Re: [RFC 2/2] rcu: Remove ->dynticks_nmi_nesting from struct rcu_dynticks
From: Paul E. McKenney
Date: Wed Jun 20 2018 - 12:47:14 EST
On Thu, Jun 21, 2018 at 01:05:22AM +0900, Byungchul Park wrote:
> On Wed, Jun 20, 2018 at 11:58 PM, Paul E. McKenney
> <paulmck@xxxxxxxxxxxxxxxxxx> wrote:
> > On Wed, Jun 20, 2018 at 05:47:20PM +0900, Byungchul Park wrote:
> >> Hello folks,
> >>
> >> I'm careful in saying that ->dynticks_nmi_nesting can be removed but I
> >> think it's possible since the only thing we are interested in with
> >> regard to ->dynticks_nesting or ->dynticks_nmi_nesting is whether rcu is
> >> idle or not.
> >
> > Please keep in mind that NMIs cannot be masked, which means that the
> > rcu_nmi_enter() and rcu_nmi_exit() pair can be invoked at any point in
> > the process, between any consecutive pair of instructions. The saving
And yes, I should have looked at this patch more closely before replying.
But please see below.
> I believe I understand what NMI is and why you introduced
> ->dynticks_nmi_nesting. Or am I missing something?
Perhaps the fact that there are architectures that can enter interrupt
handlers and never leave them when the CPU is non-idle. One example of
this is the usermode upcalls in the comment that you removed.
Or have all the architectures been modified so that each and every call to
rcu_irq_enter() and to rcu_irq_exit() are now properly paired and nested?
Proper nesting and pairing was -not- present in the past, hence the
special updates (AKA "crowbar") to the counters when transitioning to
and from idle.
If proper nesting and pairing of rcu_irq_enter() and rcu_irq_exit()
is now fully in force across all architectures and configurations, the
commit log needs to say this, preferably pointing to the corresponding
commits that made this change.
> > grace is that these two functions restore state, but you cannot make them.
> > After all, NMI does stand for non-maskable interrupt.
>
> Excuse me, but I think I've considered that all.

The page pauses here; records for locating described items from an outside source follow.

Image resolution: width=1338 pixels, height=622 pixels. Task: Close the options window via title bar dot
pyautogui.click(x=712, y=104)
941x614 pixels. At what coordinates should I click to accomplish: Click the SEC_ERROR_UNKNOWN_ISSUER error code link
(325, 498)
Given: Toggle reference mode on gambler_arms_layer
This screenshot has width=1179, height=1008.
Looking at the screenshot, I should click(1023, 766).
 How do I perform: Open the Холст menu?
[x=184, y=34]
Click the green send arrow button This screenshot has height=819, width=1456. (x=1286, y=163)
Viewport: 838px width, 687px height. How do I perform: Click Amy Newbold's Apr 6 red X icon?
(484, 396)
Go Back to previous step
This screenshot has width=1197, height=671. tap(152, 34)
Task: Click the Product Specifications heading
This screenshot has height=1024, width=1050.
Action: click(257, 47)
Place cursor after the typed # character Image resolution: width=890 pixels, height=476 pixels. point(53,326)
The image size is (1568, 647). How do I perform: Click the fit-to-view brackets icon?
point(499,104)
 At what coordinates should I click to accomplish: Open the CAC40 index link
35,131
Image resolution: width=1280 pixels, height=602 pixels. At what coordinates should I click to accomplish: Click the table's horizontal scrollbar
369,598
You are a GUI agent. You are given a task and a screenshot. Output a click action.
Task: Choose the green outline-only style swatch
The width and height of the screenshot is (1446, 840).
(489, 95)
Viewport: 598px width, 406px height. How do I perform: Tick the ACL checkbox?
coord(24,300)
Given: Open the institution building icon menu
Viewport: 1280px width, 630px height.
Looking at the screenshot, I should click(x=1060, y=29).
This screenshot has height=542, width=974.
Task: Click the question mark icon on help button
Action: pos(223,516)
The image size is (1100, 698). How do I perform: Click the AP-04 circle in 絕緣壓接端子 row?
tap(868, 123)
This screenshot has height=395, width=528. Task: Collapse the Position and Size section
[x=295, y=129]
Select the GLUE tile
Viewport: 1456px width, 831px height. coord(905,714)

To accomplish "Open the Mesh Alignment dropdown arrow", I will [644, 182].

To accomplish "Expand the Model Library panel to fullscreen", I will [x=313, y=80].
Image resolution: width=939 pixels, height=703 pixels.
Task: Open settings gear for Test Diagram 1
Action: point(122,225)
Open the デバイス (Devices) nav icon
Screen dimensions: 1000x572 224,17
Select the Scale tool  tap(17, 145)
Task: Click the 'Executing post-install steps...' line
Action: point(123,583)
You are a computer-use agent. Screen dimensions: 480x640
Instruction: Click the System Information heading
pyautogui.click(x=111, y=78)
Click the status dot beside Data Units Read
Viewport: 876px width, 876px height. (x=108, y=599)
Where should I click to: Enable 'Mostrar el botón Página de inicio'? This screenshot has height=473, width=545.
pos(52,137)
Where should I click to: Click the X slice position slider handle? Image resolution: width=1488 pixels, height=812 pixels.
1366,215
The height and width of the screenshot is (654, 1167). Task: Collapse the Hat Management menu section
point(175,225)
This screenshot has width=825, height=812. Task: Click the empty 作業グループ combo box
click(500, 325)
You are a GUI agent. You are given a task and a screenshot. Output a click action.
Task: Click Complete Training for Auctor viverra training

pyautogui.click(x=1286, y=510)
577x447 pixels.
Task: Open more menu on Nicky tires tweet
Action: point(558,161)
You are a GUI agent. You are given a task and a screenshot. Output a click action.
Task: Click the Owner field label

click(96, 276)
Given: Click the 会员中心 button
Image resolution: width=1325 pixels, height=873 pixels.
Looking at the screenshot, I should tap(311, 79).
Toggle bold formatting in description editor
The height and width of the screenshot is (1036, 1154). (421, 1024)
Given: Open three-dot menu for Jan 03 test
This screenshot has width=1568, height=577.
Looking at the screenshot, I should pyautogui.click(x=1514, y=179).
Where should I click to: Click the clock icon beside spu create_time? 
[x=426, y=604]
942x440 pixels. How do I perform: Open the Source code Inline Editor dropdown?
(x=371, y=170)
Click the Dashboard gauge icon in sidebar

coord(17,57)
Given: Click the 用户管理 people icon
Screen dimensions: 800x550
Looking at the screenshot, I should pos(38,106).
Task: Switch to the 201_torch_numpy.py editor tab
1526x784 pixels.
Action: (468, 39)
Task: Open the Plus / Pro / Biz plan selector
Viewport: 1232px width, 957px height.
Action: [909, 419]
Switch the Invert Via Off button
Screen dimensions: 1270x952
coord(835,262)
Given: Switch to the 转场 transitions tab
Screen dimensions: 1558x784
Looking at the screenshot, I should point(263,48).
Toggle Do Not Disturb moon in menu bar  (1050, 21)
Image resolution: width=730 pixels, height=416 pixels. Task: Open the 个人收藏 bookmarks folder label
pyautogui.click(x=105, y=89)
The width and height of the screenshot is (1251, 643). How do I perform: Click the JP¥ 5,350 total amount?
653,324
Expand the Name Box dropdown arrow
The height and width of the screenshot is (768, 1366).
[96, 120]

Could you show me
> what problem can happen with this?
There is a call to rcu_irq_enter() without a corresponding call to
rcu_irq_exit(), so that the ->dynticks_nesting counter never goes back to
zero so that the next time this CPU goes idle, RCU thinks that the CPU
is still non-idle. This can result in excessively long grace periods
and needless IPIs to idle CPUs.
> These two functions, rcu_nmi_enter() and rcu_nmi_exit(), would still
> save and restore the state with ->dynticks_nesting.
As far as I know, rcu_nmi_enter() and rcu_nmi_exit() -are- properly
paired and nested across all architectures and configurations, so yes,
they do act more naturally.
> Even though I made ->dynticks_nesting shared between NMI and
> other contexts entering or exiting eqs, I believe it's not a problem
> because anyway the variable would be updated and finally restored
> in a *nested* manner.
But only if calls to rcu_irq_enter() and rcu_irq_exit() are now always
properly paired and nested, which was definitely -not- the case last
I looked.
> > At first glance, the code below does -not- take this into account.
>
> Excuse me, but could explain it more? I don't understand your point :(
>
> > What am I missing that would make this change safe? (You would need to
> > convince both me and Andy Lutomirski, who I have added on CC.)
>
> Thanks for doing that.
>
> >> And I'm also afraid if the assumption is correct for every archs which I
> >> based on, that is, an assignment operation on a single aligned word is
> >> atomic in terms of instruction.
> >
> > The key point is that both ->dynticks_nesting and ->dynticks_nmi_nesting
> > are accessed only by the corresponding CPU (other than debug prints).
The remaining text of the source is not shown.